Che il popolo sanseverinate abbia nutrito nei secoli una particolare venerazione verso il suo patrono S. Severino, da cui ha mutuato il nome stesso, è cosa ovvia e testimoniata dalla storia. È tradizione ininterrotta, suffragata da storici degni di fede, che la festa popolare del santo patrono ebbe origine nell’anno 1197 (altri dicono 1198), il giorno 8 giugno, quando la chiesa di S. Severino dove si veneravano le spoglie del Santo venne consacrata con l’intervento di dodici vescovi.Di poi, ogni anno, secondo che ordinavano gli antichi pontificali, la data della consacrazione venne solennizzata col concorso di tutti i cittadini e degli abitanti del contado in un misto di sacro e profano. Abbiamo memoria fin dalla metà del XIII secolo che tale festa si svolgeva annualmente nel mese di giugno,
poi nel 1308 il Comune deliberò di far bandire pubblicamente una fiera di diverse merci che si sarebbe tenuta il sabato 8 giugno e la sera del venerdi precedente nella piazza avanti alla chiesa di S. Severino, e soprattutto stabilì di precettare i castelli del territorio a portare in dono alla chiesa alcuni grossi ceri. Naturalmente il Capitolo della Collegiata prima, il Capitolo della Cattedrale poi, non lesinarono spese per dare alla ricorrenza anniversaria quella solennità che la fede di quei tempi esigeva. Suggestivo e pittoresco doveva essere il trasporto della statua del santo dalla chiesa del Castello al Borgo sottostante. La statua fu dapprima di legno, poi d’argento donata nel 1390 da Onofrio Smeducci signore di Sanseverino ed infine rifusa di nuovo in nobile forma nel 1659 e che ancora è conservata nella cattedrale. La popolazione sanseverinate non ha mai tralasciato di ricordare la festività di giugno del santo patrono, che gli antenati avevano loro lasciato quale preziosa eredità di fede, e a questa partecipazione si univano le autorità cittadine, secondo quando stabiliva lo Statuto municipale compilato nel 1427. Ma il popolo assisteva più volentieri ai giochi che, dopo le solenni cerimonie religiose al castello, il Comune offriva e che si svolgevano di solito nella Piazza detta del mercato. Notiamo tra gli altri il gioco dell’anello che consisteva nel prendere di mira, correndo, un anello d’argento o di rame argentato infilato in una corda, il gioco della balestra il cui bersaglio era una rotella con un segno nel mezzo detto brocco, quello della quintana,
un pupazzo di legno che serviva da bersaglio nella giostra, ed infine la corsa del palio con i cavalli berberi.

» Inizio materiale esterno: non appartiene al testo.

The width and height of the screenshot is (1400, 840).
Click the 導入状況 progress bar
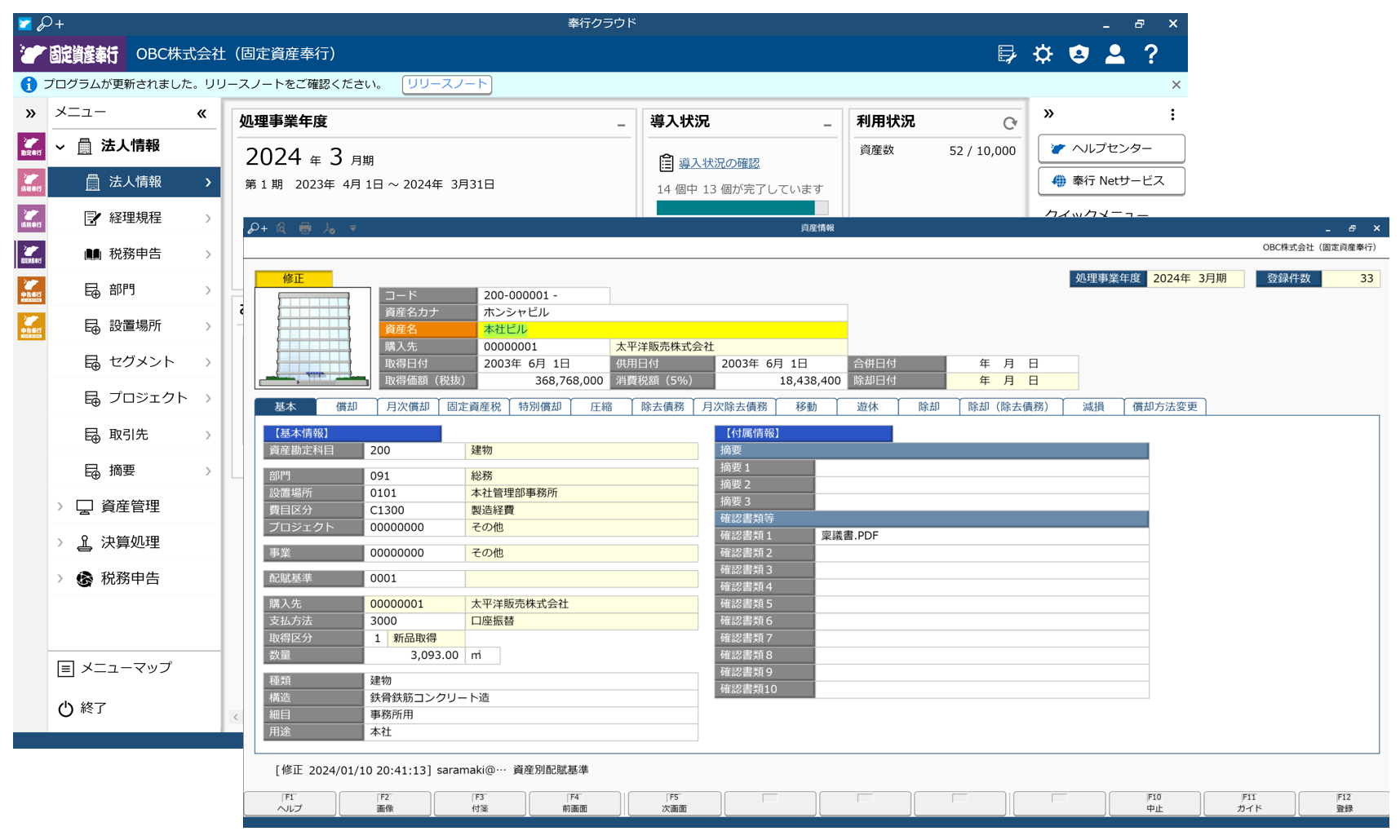click(x=742, y=208)
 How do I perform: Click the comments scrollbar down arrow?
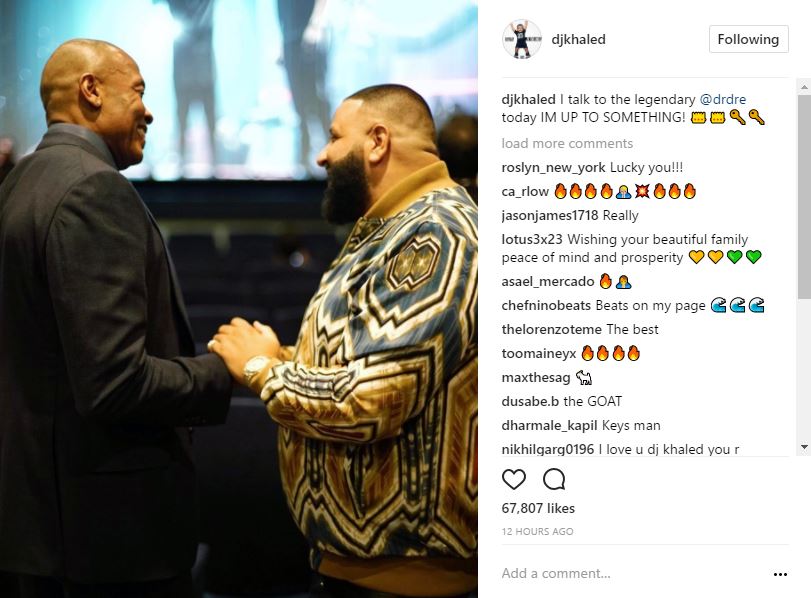pyautogui.click(x=804, y=447)
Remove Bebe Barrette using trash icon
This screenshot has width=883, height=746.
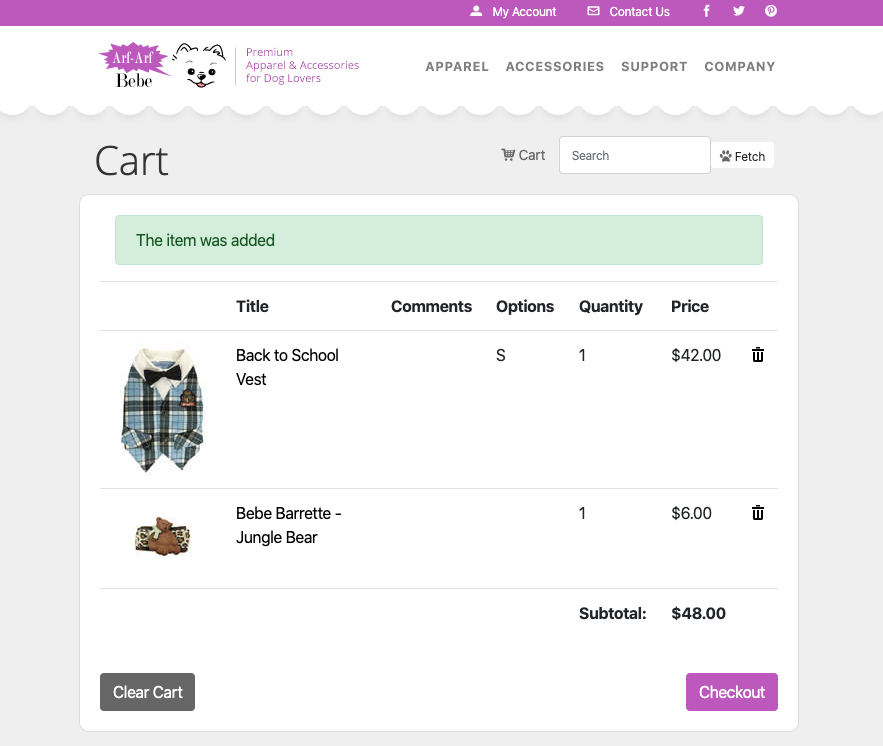[758, 513]
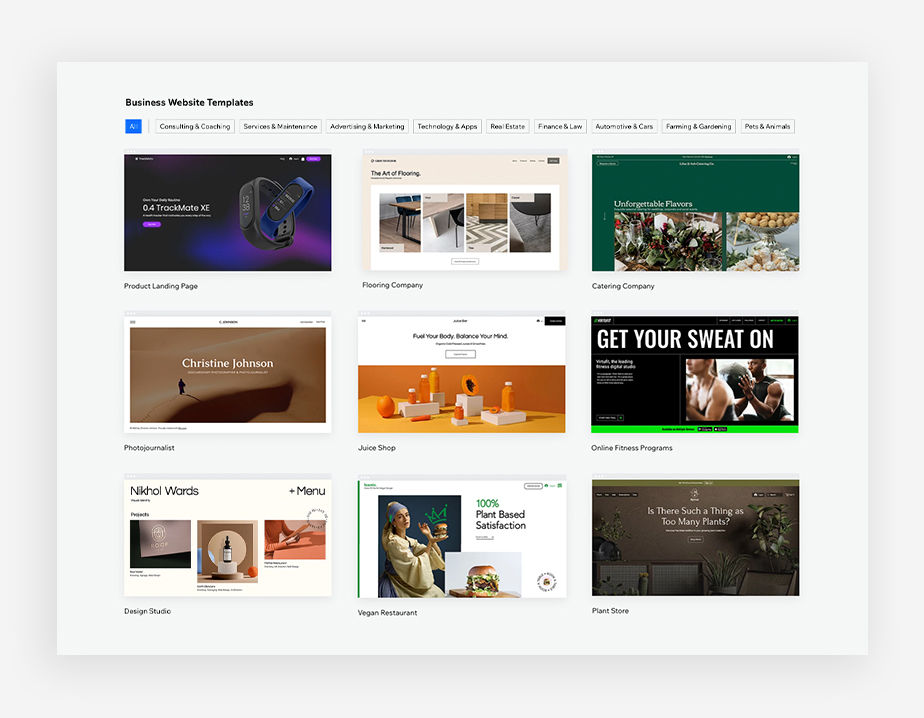The width and height of the screenshot is (924, 718).
Task: Click the App Store badge on Online Fitness Programs
Action: [x=720, y=429]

Questi giochi ebbero vita per oltre tre secoli e si trasformarono in seguito, secondo i gusti dei tempi, in grandiose architetture scenografiche in piazza, in spettacolari fuochi d’artificio, in rappresentazioni sceniche in poesia ed in musica eseguite nel teatro, in solenni ricevimenti, in parate militari. Dopo l’Unità d’Italia la festa ebbe un lungo periodo di stasi, ma in tempi più recenti, grazie all’iniziativa dell’Associazione Palio dei Castelli, sono state riportate in vita antiche cerimonie come l’offerta dei ceri e soprattutto una gara in costume denominata “Corsa delle Torri” che si svolge attorno alla piattaforma della Piazza del Popolo e che richiama turisti e visitatori in gran numero.